Saved entries ->
--------
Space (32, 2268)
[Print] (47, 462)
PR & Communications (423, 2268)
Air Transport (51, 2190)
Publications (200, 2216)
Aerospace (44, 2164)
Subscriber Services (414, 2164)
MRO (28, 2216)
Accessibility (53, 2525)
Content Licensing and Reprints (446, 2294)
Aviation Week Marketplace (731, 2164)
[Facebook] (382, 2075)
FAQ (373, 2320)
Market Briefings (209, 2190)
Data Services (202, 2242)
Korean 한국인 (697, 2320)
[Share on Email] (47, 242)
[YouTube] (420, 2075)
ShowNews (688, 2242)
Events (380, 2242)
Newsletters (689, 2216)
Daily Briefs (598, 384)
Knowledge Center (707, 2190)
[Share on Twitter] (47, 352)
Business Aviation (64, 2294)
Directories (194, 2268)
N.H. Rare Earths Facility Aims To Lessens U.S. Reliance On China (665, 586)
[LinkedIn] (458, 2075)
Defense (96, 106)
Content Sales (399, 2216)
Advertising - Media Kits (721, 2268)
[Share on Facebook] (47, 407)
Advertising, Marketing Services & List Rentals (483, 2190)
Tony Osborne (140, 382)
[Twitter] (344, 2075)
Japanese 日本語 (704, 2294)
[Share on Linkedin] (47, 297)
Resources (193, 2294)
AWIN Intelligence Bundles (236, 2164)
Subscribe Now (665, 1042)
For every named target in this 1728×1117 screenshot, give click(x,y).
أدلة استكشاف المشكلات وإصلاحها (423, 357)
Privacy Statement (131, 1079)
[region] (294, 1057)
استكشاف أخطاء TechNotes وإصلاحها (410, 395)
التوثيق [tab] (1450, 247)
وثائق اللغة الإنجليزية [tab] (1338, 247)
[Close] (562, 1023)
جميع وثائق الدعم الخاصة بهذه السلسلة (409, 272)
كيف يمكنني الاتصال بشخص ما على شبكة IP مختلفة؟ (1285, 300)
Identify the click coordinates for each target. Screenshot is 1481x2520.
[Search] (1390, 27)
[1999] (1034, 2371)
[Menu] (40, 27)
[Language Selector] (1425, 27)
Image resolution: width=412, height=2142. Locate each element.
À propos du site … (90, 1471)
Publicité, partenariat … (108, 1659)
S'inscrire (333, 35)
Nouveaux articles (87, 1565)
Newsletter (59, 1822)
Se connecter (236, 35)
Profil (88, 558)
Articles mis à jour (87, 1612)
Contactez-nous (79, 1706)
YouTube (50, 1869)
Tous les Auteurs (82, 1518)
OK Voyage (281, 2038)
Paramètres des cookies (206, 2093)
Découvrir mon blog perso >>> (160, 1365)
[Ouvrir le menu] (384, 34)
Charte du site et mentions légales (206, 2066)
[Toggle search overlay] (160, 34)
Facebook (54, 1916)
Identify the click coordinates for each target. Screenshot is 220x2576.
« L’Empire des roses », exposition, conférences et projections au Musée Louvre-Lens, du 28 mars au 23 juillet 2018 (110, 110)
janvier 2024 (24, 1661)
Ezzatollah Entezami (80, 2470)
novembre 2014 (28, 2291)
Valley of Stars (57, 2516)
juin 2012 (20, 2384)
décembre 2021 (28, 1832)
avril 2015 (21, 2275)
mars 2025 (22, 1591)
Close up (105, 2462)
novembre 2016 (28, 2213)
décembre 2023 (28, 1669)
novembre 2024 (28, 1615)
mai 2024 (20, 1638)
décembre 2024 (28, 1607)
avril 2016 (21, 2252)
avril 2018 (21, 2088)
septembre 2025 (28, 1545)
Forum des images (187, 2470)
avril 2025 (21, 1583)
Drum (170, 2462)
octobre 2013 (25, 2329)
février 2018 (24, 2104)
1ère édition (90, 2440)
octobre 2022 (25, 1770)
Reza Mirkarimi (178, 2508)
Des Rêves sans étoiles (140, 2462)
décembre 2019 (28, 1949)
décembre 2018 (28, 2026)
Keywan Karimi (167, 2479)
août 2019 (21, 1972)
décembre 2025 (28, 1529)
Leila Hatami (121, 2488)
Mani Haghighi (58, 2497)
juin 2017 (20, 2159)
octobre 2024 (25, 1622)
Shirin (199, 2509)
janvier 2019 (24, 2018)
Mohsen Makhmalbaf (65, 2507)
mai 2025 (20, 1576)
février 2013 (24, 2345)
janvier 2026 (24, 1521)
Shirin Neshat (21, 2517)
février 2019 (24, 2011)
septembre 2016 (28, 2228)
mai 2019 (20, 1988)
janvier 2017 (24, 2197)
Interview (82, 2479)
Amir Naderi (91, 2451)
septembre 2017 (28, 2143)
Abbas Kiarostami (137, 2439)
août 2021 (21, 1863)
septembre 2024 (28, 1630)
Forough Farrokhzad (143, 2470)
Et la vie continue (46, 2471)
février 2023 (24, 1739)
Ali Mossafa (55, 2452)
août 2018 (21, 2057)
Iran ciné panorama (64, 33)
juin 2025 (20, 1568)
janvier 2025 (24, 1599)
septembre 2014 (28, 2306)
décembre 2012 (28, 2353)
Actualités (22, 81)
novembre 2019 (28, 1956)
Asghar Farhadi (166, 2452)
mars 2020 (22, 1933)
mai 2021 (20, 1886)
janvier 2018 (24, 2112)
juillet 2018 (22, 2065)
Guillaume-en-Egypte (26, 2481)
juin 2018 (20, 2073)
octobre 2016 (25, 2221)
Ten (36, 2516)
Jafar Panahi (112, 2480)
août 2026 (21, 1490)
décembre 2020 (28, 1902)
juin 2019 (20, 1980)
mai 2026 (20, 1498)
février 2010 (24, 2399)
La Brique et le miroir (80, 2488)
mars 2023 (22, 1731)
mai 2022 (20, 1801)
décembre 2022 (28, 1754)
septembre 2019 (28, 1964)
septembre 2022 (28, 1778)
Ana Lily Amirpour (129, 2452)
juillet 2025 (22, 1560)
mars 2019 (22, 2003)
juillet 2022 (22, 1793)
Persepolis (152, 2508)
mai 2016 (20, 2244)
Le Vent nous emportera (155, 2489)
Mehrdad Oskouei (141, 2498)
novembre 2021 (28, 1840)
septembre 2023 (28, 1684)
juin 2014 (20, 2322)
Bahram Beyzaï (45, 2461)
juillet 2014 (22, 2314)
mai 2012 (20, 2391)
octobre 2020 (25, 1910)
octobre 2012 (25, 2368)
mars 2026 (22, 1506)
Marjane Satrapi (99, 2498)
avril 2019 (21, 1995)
--------
WORK ITEM -> Each line in the records above that contains the word "nous" must be copied.

OUTPUT FOR THIS TASK ->
Contactez-nous (79, 1706)
Le Vent nous emportera (155, 2489)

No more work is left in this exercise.